Things stay set to simmer on the A-side; even inclusive of the heaviest choogle on the record, the ne'er-do-well narrative of "High Drag, Hard Doin'" only lacks some found-sound broken bottles and Keef backing vox, and the vibrato solo lagging behind the already dragging beat is damn-near perfect, epitomizing the expansive sludge of Endless Boogie, replete with at least 3 fake-out endings where the soloist bends a note way further than he should, like a branch too green to snap.



On the B-side; the just desserts. If I write less, it's due to judicious headbanging. "Bishops at Large" cooks up a stew of background wah-wah and swampy piano – fetid and humid and richly redolent for Major to intone, "Bishops...at large" only to leave a pregnant pause long enough to imagine a scrappy fellow emerging up the hill of a graveled road, looking over his shoulder for the tell-tale sun-pierced haze of his pursuer. It all comes to a boil with Major's newfound "falsetto" – coated in distortion and down in the mix like a shorted-out CB, it achieves an effect similar to Lambchop's Kurt Wagner on Nixon's "Up With People". It sounds so good even though it removes all possibility of understanding what the hell he's saying. When it all drops out and the guitar riff percolates back in, you'll swear the Stones were reincarnated from that Some Girls plane crash.

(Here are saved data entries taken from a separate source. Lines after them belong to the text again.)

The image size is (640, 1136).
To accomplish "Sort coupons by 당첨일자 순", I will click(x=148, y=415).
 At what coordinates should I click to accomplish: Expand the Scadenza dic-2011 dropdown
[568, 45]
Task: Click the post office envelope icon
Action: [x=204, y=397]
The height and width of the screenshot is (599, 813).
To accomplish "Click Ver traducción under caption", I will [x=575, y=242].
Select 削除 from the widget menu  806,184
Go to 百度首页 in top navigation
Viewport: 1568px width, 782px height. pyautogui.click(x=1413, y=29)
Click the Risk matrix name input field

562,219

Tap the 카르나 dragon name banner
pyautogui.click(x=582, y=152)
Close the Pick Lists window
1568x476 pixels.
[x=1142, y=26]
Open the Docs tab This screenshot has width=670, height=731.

On the back half, "Back in '74" is endless tasty biker riffs and velvety Rhodes that frame a (true?) story about Kiss. In case you were unsure, Kiss is fucking horrible – but rest assured this is probably the best song about them. The locked-in kraut of rhythm section Harry Druzd and Marc Razo is especially obvious here – the beat & bass all shiny like patent leather – and they modulate their volume so well for the quiet part of the story that you can almost see Major conducting the troops with a level palm. Would it were we'd all be so lucky to have a rhythm section as tastefully locked-in.



"Jefferson County" – minus the near-acoustic skronk of the opening – finds the Boogie at full-power, which makes sense given this'd be halfway into their typical running time. The intro fades into a three-chord jam that floats hazily over slow-cook drums. Major enter in media res, "And...ya keep it in a jar." He's at his best when he drops the listener into a years-long story that snakes forward like a river into a floodplain. The gradual pace suits the guitars best, as they find infinite permutations to rub shoulders with one another, only emerging from the morass to blessedly choogle for a brief moment before sinking back into the soil.

"Jefferson County" runs 11:42, but it feels like a minute or an hour, never in-between. High-level, molasses-paced hypnosis – if you can conjure it, you do. "Can you turn it on? Now...don't make no decisions now," Major utters to an invisible friend across the flames. Good for us, Endless Boogie still can, even if they've left the Herculean double-LP form to younger foes. Then again, trying to top your finest hour is a fool's errand – better to double-down on form, stoke the fire, and let the embers burn through.